[Stored records]
--------
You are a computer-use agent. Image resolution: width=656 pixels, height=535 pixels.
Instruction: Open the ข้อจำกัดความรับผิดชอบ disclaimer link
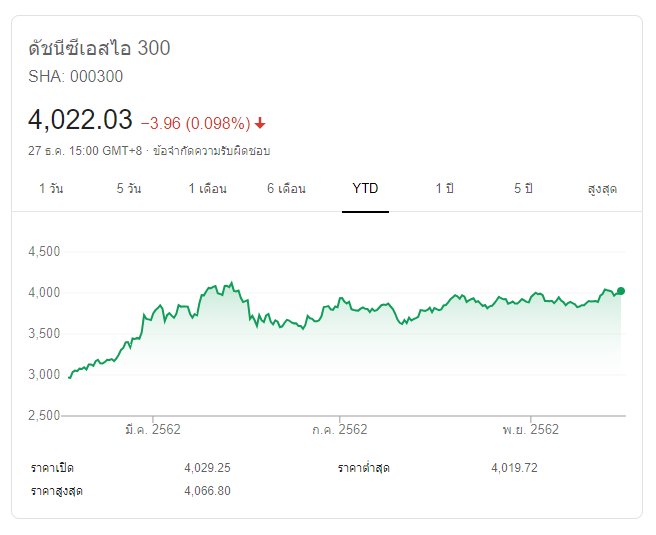(x=212, y=151)
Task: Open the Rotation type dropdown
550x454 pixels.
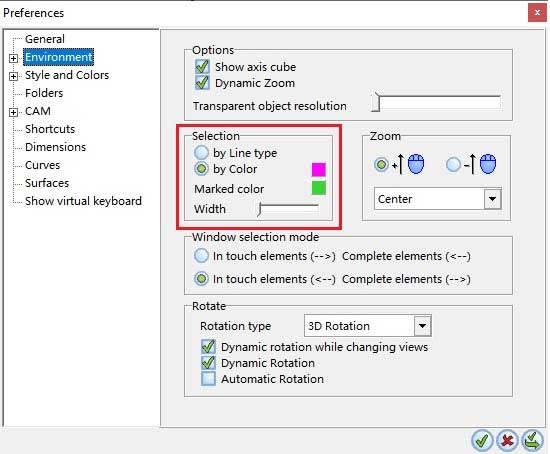Action: pyautogui.click(x=422, y=326)
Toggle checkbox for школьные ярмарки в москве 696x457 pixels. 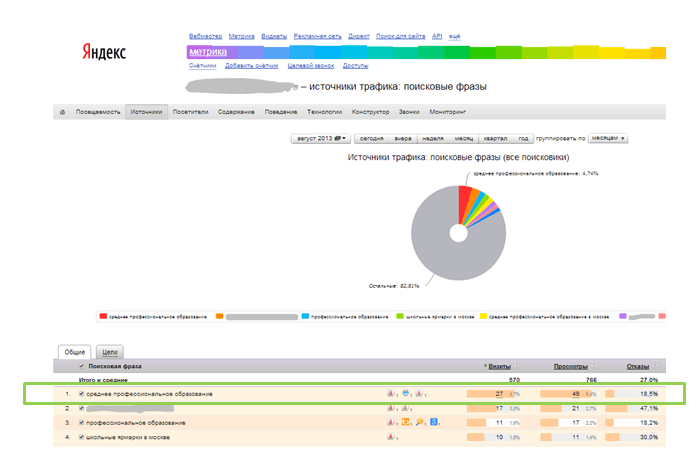[82, 436]
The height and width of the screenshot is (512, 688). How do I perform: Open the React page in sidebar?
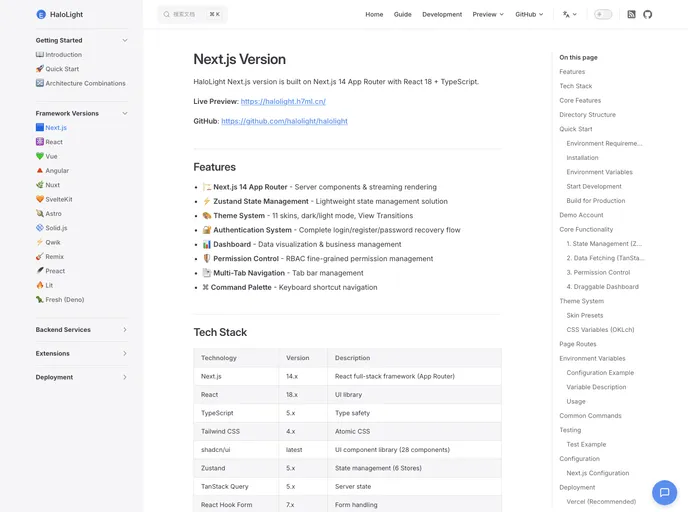(x=53, y=142)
--------
## What you have to do
Pictures must be left out of the answer, which should be exactly the lines from the one holding "The height and" through the last line of the entries above, both included; please add nothing.

## Response to this task
The height and width of the screenshot is (512, 688). How do I perform: Open the React page in sidebar?
(x=53, y=142)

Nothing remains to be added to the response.